DOE loan guarantee for Cape Wind
The US Energy Department has made a conditional commitment for a $150m loan guarantee for Cape Wind, which would be the country’s first commercial-scale offshore wind project.
DOE in a statement says its decision is the first step toward issuing a loan guarantee for the proposed 468MW facility, whose first stage will be 363.3MW.
The move will likely provide a decisive boost for a project first proposed 14 years ago. It would be located in Nantucket Sound south of Cape Cod, Massachusetts.
Under the proposed financing structure for the Cape Wind project, DOE would be part of a group of public and private lenders.
"This co-lending arrangement will help build private sector experience with offshore wind projects in the U.S. while reducing taxpayer exposure,” DOE says.
DOE adds that it will continue to monitor the project’s development and efforts by developer Cape Wind Associates to complete project financing before closing the loan guarantee.
Communications director Mark Rodgers told Recharge last week that project financing should be finalized in the fourth quarter. Completion of construction is scheduled for the second half of 2016.
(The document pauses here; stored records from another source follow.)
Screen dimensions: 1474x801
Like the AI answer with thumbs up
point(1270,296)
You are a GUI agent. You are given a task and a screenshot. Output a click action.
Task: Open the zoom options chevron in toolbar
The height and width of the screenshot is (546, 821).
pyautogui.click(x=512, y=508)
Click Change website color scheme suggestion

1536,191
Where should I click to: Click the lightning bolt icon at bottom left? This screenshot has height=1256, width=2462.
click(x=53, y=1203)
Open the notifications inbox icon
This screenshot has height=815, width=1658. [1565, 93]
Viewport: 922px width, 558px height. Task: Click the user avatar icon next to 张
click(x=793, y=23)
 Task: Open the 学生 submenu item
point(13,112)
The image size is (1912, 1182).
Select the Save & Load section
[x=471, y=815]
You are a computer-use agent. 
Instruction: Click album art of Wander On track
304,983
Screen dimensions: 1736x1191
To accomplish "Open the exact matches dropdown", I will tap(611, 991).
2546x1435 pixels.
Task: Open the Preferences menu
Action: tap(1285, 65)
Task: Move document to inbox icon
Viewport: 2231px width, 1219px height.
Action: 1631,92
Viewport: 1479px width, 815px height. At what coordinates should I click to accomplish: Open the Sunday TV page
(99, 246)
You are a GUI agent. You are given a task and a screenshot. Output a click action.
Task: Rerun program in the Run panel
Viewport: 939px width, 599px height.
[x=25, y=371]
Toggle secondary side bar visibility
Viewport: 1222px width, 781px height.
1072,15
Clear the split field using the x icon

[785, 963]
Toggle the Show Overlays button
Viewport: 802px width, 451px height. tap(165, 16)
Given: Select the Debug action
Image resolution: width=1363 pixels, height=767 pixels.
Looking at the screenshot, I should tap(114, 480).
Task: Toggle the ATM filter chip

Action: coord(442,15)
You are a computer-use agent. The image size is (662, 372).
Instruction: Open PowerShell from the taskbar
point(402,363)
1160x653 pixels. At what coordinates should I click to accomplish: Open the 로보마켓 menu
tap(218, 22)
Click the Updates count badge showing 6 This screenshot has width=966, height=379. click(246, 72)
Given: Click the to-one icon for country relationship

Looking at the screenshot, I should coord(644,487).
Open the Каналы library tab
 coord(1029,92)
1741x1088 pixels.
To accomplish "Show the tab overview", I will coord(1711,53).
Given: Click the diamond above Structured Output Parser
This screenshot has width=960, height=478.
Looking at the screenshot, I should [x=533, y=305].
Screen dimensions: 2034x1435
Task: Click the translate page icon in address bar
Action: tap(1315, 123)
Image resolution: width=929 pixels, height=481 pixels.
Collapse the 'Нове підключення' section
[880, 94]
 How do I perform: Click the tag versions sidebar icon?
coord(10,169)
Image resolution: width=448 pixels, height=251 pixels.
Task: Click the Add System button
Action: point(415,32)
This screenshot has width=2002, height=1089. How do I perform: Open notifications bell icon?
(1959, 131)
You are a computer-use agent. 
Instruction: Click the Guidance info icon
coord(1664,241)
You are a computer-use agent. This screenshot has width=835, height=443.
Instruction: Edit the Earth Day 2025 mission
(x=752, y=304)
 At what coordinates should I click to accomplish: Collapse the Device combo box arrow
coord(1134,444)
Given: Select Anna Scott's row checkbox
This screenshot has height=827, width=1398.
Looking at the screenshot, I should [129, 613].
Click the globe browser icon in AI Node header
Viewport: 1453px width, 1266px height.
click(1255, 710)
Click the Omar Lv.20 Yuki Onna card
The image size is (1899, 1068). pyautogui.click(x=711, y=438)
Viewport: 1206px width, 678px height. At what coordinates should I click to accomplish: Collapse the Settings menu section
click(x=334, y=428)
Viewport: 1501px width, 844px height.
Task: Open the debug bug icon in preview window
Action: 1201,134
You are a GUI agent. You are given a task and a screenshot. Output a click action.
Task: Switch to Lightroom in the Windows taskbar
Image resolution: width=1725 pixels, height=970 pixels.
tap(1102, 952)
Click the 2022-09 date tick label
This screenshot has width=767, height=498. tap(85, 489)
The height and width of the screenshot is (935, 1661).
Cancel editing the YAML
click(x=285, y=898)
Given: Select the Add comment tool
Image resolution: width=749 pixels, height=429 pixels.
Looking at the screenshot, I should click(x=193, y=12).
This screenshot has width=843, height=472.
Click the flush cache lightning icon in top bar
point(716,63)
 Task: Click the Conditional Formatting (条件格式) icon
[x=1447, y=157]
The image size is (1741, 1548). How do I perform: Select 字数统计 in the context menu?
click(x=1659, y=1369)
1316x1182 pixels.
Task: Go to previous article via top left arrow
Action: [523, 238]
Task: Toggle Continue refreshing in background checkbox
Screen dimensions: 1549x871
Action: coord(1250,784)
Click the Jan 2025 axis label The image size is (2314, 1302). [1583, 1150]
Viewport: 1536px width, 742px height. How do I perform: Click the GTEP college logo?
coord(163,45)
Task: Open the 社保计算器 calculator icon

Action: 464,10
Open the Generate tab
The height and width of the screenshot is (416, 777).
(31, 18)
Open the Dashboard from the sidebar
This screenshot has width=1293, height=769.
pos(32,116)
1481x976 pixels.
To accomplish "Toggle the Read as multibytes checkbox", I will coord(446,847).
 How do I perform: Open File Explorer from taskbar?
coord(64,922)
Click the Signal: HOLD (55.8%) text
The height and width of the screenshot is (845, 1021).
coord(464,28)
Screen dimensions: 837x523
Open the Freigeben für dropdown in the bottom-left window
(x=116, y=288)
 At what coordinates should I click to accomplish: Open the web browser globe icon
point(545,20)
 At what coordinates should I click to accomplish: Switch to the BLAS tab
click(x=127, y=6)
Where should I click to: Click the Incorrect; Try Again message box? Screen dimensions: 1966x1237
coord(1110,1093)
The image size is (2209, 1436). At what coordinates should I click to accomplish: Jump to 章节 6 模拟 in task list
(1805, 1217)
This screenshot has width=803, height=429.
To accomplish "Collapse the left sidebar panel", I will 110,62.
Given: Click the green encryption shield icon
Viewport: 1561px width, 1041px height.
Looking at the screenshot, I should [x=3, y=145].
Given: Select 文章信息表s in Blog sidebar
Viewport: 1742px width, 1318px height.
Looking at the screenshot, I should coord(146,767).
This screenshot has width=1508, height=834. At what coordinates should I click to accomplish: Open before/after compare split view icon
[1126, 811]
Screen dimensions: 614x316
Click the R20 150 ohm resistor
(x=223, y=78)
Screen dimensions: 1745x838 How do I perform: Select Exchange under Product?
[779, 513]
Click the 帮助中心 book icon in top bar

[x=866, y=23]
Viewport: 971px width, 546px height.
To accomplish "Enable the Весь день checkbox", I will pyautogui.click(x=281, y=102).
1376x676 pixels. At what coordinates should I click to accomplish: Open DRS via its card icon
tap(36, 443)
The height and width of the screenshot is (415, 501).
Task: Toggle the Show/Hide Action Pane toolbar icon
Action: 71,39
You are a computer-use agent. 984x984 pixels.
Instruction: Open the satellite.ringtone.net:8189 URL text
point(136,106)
To date, three banks – the Bank of Tokyo Mitsubishi, Rabobank and Natixis – have collectively committed “in excess of $400m” to the project; Danish export bank EKF has committed $600m; PensionDanmark has committed $200m in mezzanine debt; and Siemens may take a $100m equity stake.
Project owner Energy Management Inc. (EMI) has not made public first stage cost. The State of Massachusetts several years ago estimated full project cost at $2.6bn.
The project has qualified for the 30% federal investment tax credit based on capital investment.
“The Department’s loan guarantees have assisted the launch of new industries in the U.S., and today’s announcement of a conditional commitment to the Cape Wind project demonstrates our intent to help build a strong U.S. offshore wind industry,” says Energy Secretary Ernest Moniz.
The loan guarantee amount is less than the $350m to $500m reportedly sought by EMI.
Cape Wind Associates President Jim Gordon called the announcement "an important endorsement by the United States government of the environmental, economic and energy benefits that offshore wind will provide to our country."
DOE in May 2011 rejected its initial application for a loan guarantee covering about 80% of the project's cost, reportedly under the Section 1703 program for innovative technologies.
At the time, DOE said that project financing was not advanced enough for inclusion in any of its loan guarantee programs.